Members of the Youth Group in Tower Hill’s Orangerie. (Photo by WRAP)
Imagine living in place with limited possibilities, where poverty and hardship are constant. Relocating to a land of opportunity on the other side of the world inspires hope, but also presents challenges. Almost everything you see is different. How would you balance your old life with the new?
In recent months, a partnership has sprouted between a group of Burmese refugees and staff at Tower Hill Botanic Garden. For members of the Worcester Refugee Assistance Project‘s youth and children’s groups, spending time at the Boylston nonprofit, where the goal is to connect people with plants, helps ease the transition of relocating to a new country.
“Here at Tower Hill, we recognize the value plants can bring to people’s lives,” said Tower Hill CEO Grace Elton. “Gardens can improve mental and physical health, while providing joy and a sense of community. And it’s important for cultural institutions like ours to reach out to underserved populations and make sure they know that they are welcome here, so we all can enjoy the benefits of nature.”
Artist Hay Reh paints the hope young refugees can feel coming to the United States.
These young people – roughly three dozen from ages 5 to 19 – grew up in rural settings where the struggle to find daily sustenance resulted in strong connections with nature. Burma has suffered from civil conflict since the 1960s, causing members of oppressed ethnic minority groups to flee to refugee camps in Thailand. Today more than 200 Burmese families have relocated to Worcester, home to the most refugees in Massachusetts. For these families, the urban environment of an American city like Worcester is worlds apart from their previous homes in Burma and Thailand.
Once in America, artist Hay Reh shows the difficulties combining thoughts of the past and the present.
Kirsten Swartz, Tower Hill’s exhibitions and events coordinator, learned about refugee resettlement while working at another museum. Upon her arrival to Tower Hill in 2016, she began reaching out to groups in Worcester that support regional refugees, asking if there was anything a botanical garden could do to help.
Swartz connected with the Worcester Refugee Assistance Project through the University of Massachusetts Medical School in Worcester, where students founded a youth group and children’s group in an effort to support and better understand the needs of refugees new to this country. Together with Alice Puccio, Tower Hill’s school, youth and family programs manager, they organized a pilot program exploring art, horticulture, and cooking at bucolic Tower Hill, just eight miles from the downtown medical school.
The early results were encouraging and exciting.
Members of the Children’s Group prepare to plant seeds with Tower Hill’s Alice Puccio.
“Museums are social spaces where these young people can experience low pressure and real world experiences, which helps with language and learning regional customs,” said Swartz. “Because we’re at a garden, surrounded by woods, they can reconnect with nature since it was such an important part of their lives before they arrived here.”
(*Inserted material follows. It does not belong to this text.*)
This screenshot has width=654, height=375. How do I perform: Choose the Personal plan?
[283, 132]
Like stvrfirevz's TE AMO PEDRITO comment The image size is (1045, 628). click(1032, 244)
Some of the older youth are in lower grades in Worcester because their language skills are still catching up, but at Tower Hill there’s common ground between all ages as they explore the gardens, walk the trails, and take in the distinctly New England views. Over several visits they drew the unusual plants they found, studied the gardens and the landscape, and at their final class they learned new cooking skills while being shadowed by the Telegram & Gazette for an article.
“This is like so pretty, and cool, and awesome, and dope,” Noraishah Yusuf, 20, told the reporter. “That’s why youth group is awesome. They get me to see everything that is new to me.”
The Youth Group prepares a meal at Tower Hill with volunteers from UMass Medical School. (Photo by WRAP)
So many shared human experiences and traditions center on plants, food, and art. These areas of common ground help to overcome the effects of cultural or language barriers.
Hay Reh, a 22-year-old member of the Youth Group, is a prolific artist, putting brush to canvas. His paintings, now on display in the Reception Area of Tower Hill, convey complex nostalgia for life in Burma and refugee camps in Thailand, layered with a sense of hope in the promise and reality of his new life in America. Hay Reh expresses these emotions through the lens of changing landscapes, rural and urban, some real, imagined, and remembered.
Hey Reh’s art is on exhibit now at Tower Hill Botanic Garden.
The Worcester Refugee Assistance Project helps young refugees transition to a self-reliant life here in the United States, supporting their education, fostering special talents like Reh’s, and connecting them to cultural institutions like Tower Hill.
Swartz has high hopes for the collaboration.
“There is so much we can do to help,” she said while admiring Reh’s artwork. “Here at Tower Hill we’re in the perfect place to reach out.”
A Burmese village by artist Hay Reh, 22, depicts life before coming to America.